Less than two days later, Koutra and a trainee lawyer working on the case were served with a court summons in which they were listed as suspects. When they challenged this wording and demanded access to the case file, a right granted under Greek law for suspects, the summons were re-issued with the two women described as “witnesses.”
The following day, Koutra called the emergency services after two men in civilian clothes entered the grounds of her private property, allegedly in an unauthorized manner by manually opening the garden door from the inside. “My child was very scared,” she said. “My home address is not listed anywhere on the public record, and it shouldn’t be. I am a lawyer, my office is my address for any authority.”
When an emergency response team arrived, they confirmed the two men as being their colleagues. “I lost it,” said Koutra. “One of the men was very apologetic, but the other said ‘I know you are against the police.'”
Koutra says she then turned to the Head of Prosecutors to ask for her family’s protection, by removing her home address from the case file. However, says Koutra, the opposite happened. “Not only was it not removed, but the report I lodged for my protection became part of the case file as well, further exposing my family to retaliation by the reported policemen who can easily get copies of the file.”

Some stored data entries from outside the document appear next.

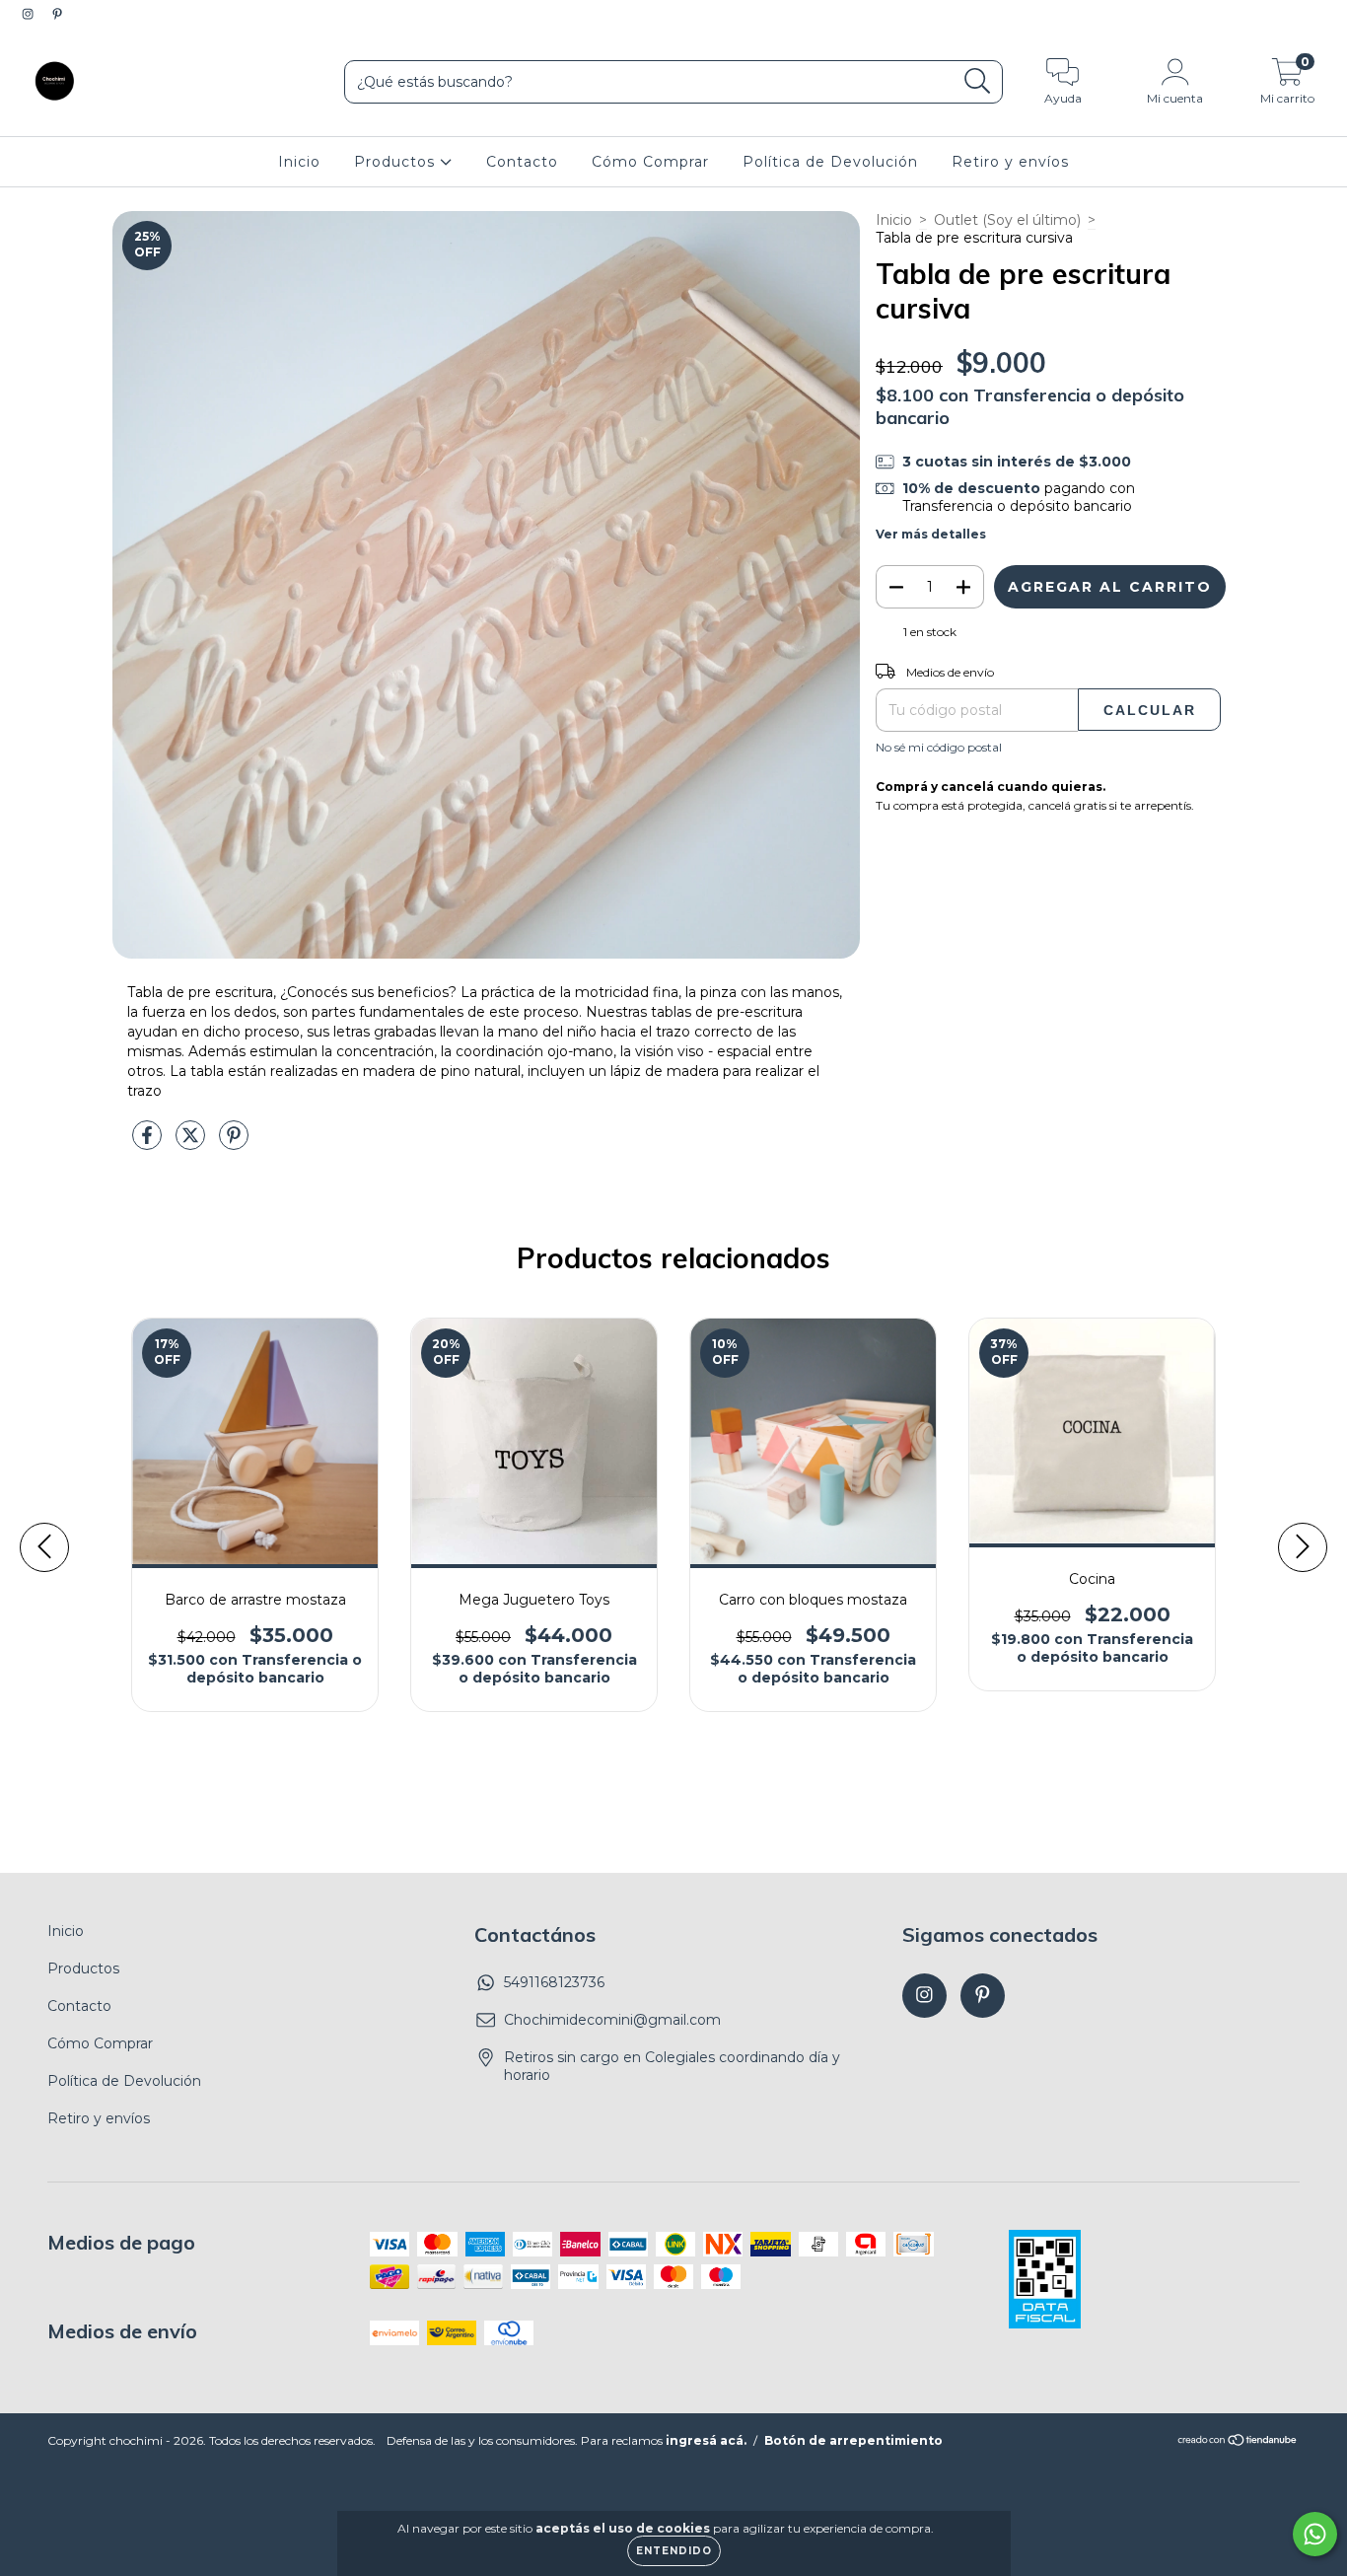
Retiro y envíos (1010, 162)
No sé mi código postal (939, 747)
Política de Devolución (830, 162)
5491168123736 (554, 1982)
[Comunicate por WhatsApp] (1315, 2534)
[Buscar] (978, 81)
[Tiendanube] (1238, 2442)
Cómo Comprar (650, 162)
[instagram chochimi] (29, 14)
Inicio (299, 162)
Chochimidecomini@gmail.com (612, 2020)
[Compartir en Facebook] (149, 1143)
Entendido (674, 2550)
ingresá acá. (706, 2440)
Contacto (522, 162)
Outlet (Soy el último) (1007, 220)
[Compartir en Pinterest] (233, 1143)
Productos (397, 162)
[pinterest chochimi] (57, 14)
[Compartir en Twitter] (192, 1143)
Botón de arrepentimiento (853, 2440)
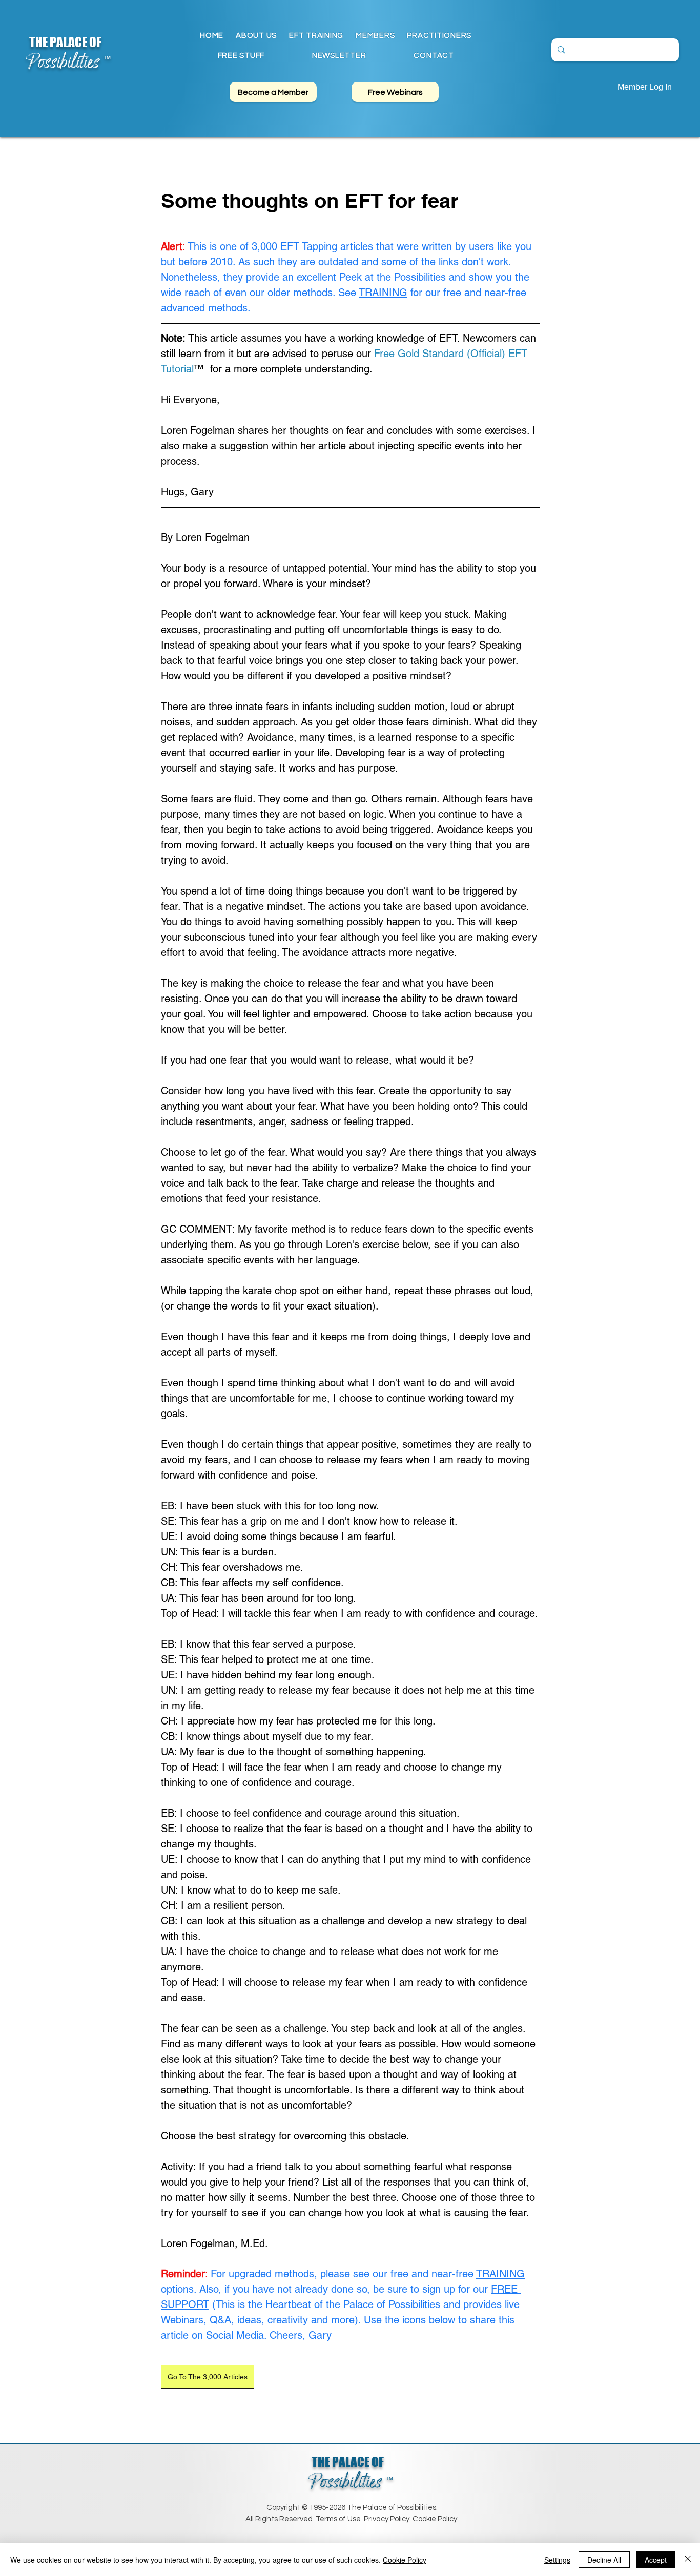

An internal document was then allegedly leaked to the Greek press that police stations were increasing security measures nationwide in order to protect officers from a possible “strike against police” naming a “possible response to Ms Koutra’s report” as the reason for this step.
“This really devastated me, because in all of this, the fact that I have always fought against indiscriminate violence and represented over 1,000 Greek police officers for violations of their own human rights has been ignored. Can you imagine the entire police force of Greece saying my actions as a lawyer are behind them feeling unsafe and needing more security, while I don’t even allow the derogatory term ‘cops’ in my Facebook timeline?”
This isn’t the first time that Koutra has been targeted by police. In 2013, the World Organisation Against Torture highlighted an incident in Thessaloniki when the lawyer was detained in a police cell for 20 minutes after demanding access to a transgender client. The police station refused to file a complaint. She filed the complaint that same night at another police station. In 2015, prosecutors closed the case, judging that Koutra had willingly locked herself in the cell. The police officer in question lodged a civil action against her for 80,000 euros alleging “defamation.”
One of her Koutra’s main concerns is that such events will put younger colleagues off human rights work. “After this, some team members have been discouraged from active involvement in the Pleiades probono lawyers’ team. It really is a loss.”
Meanwhile, the seven refugees at the center of the case are bringing charges of illegal physical checks, physical and psychological violence and arbitrary deprivation of liberty. Repeated attempts by DW to reach the police station in question and the Greek police’s press office were unsuccessful.